The situation appears even more severe in some parts of the country. A state-based study found that 76.5 percent of pregnant women were anaemic, affecting 80.6 percent of first-time mothers and 74.5 percent of women who had been pregnant before. Similarly, the World Health Organization (WHO) estimates that about 61 percent of Nigerian pregnant women suffer from anaemia.

The economic situation makes the conversation even more urgent. Raising children today is far more expensive than it was decades ago. Food prices continue to rise, healthcare is costly, school fees increase constantly, and many families are already struggling to survive. Yet women are still expected to continue bearing children regardless of whether the home is financially prepared.

In some homes, the responsibility of raising multiple children falls heavily on the woman while the support available to her remains limited. She becomes the caregiver, teacher, cook, emotional support system, and sometimes even the breadwinner at the same time.

Still, many women cannot openly refuse continuous childbirth because of the fear of being judged, abandoned, insulted, or labeled as “barren-minded,” disrespectful, or selfish.
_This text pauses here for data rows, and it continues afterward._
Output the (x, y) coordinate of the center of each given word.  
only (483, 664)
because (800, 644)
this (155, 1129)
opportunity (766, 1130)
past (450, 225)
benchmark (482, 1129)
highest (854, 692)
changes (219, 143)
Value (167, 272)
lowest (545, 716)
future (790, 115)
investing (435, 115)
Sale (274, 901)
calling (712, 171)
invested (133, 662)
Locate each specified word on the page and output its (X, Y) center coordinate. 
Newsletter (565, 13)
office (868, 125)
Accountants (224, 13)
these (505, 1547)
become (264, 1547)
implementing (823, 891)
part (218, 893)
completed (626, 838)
Another painful reality is that society often focuses more on the baby than the mother. During pregnancy, everyone prays for safe delivery, but after childbirth, little attention is paid to the woman’s mental health, recovery, or future stability. Her sacrifices quickly become normalized.
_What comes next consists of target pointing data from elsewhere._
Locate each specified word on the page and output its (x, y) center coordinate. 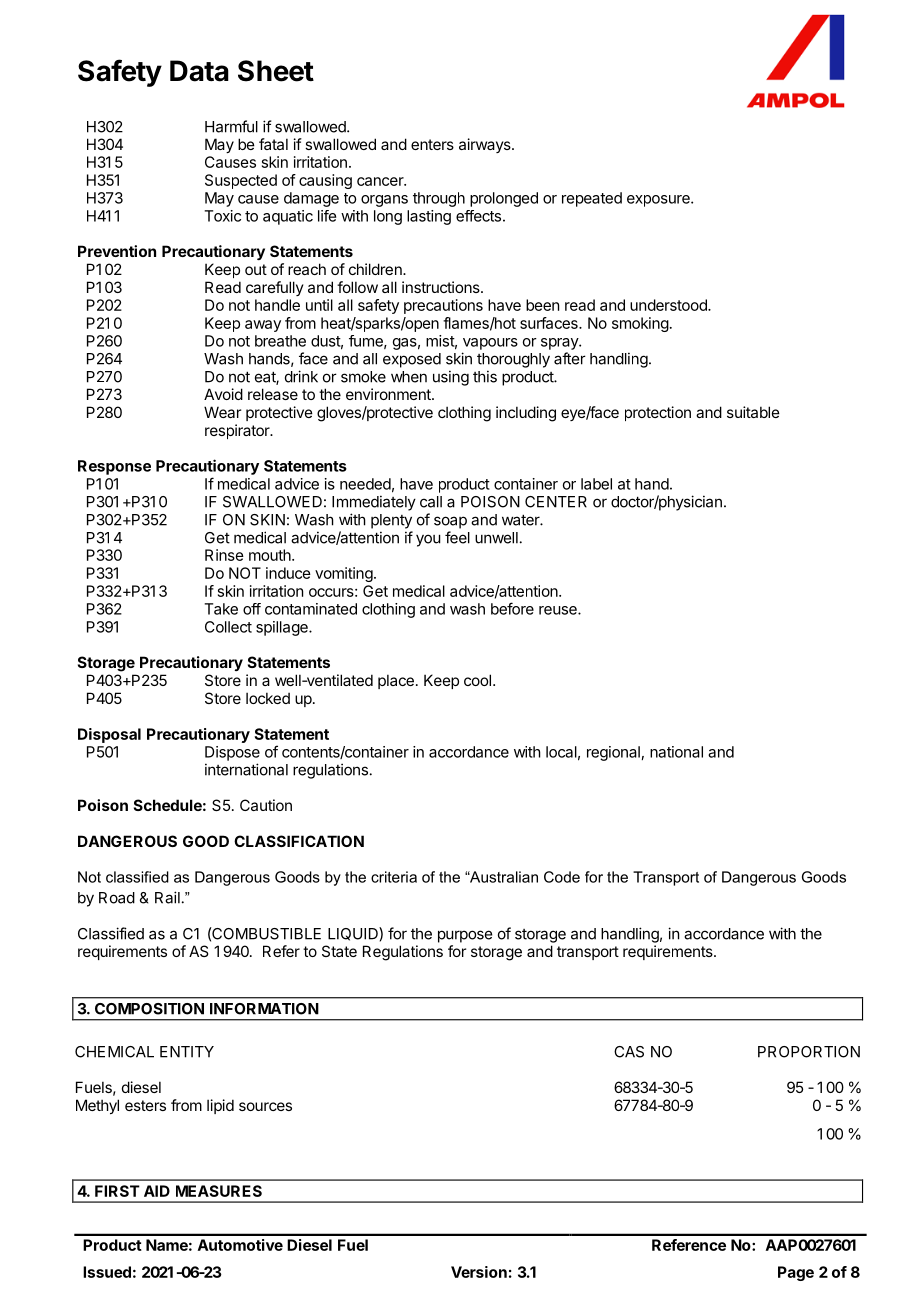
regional (613, 753)
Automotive (240, 1245)
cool (477, 680)
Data (199, 71)
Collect (228, 627)
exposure (659, 201)
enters (432, 144)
This is not an argument against children or motherhood. Children are blessings, and many women genuinely desire large families. However, motherhood should happen through informed choice, emotional readiness, medical safety, and financial consideration not pressure and silent suffering.

This goes down to the Health care Support for Pregnant Women. The Doctors, Matrons and Nurses should counsel pregnant women on stress management (healthy sleep, moderate exercise, relaxation techniques) and the normal emotional changes of pregnancy. Encouraging open discussion about worries (financial, birth concerns) can reduce emotional exhaustion. Women should know that feeling very tired, sad, or anxious is common but treatable, not a personal weakness.

A woman should have the freedom to decide when her body needs rest. She should be able to prioritize her health without guilt. She should not feel reduced to a machine for reproduction while her dreams, well-being, and struggles are ignored.

Until society begins to value women beyond their ability to give birth, many women will continue to suffer quietly under expectations disguised as tradition and duty.

The question is no longer whether women can continue giving birth.

The real question is: At what cost to their health, peace, dreams, and survival?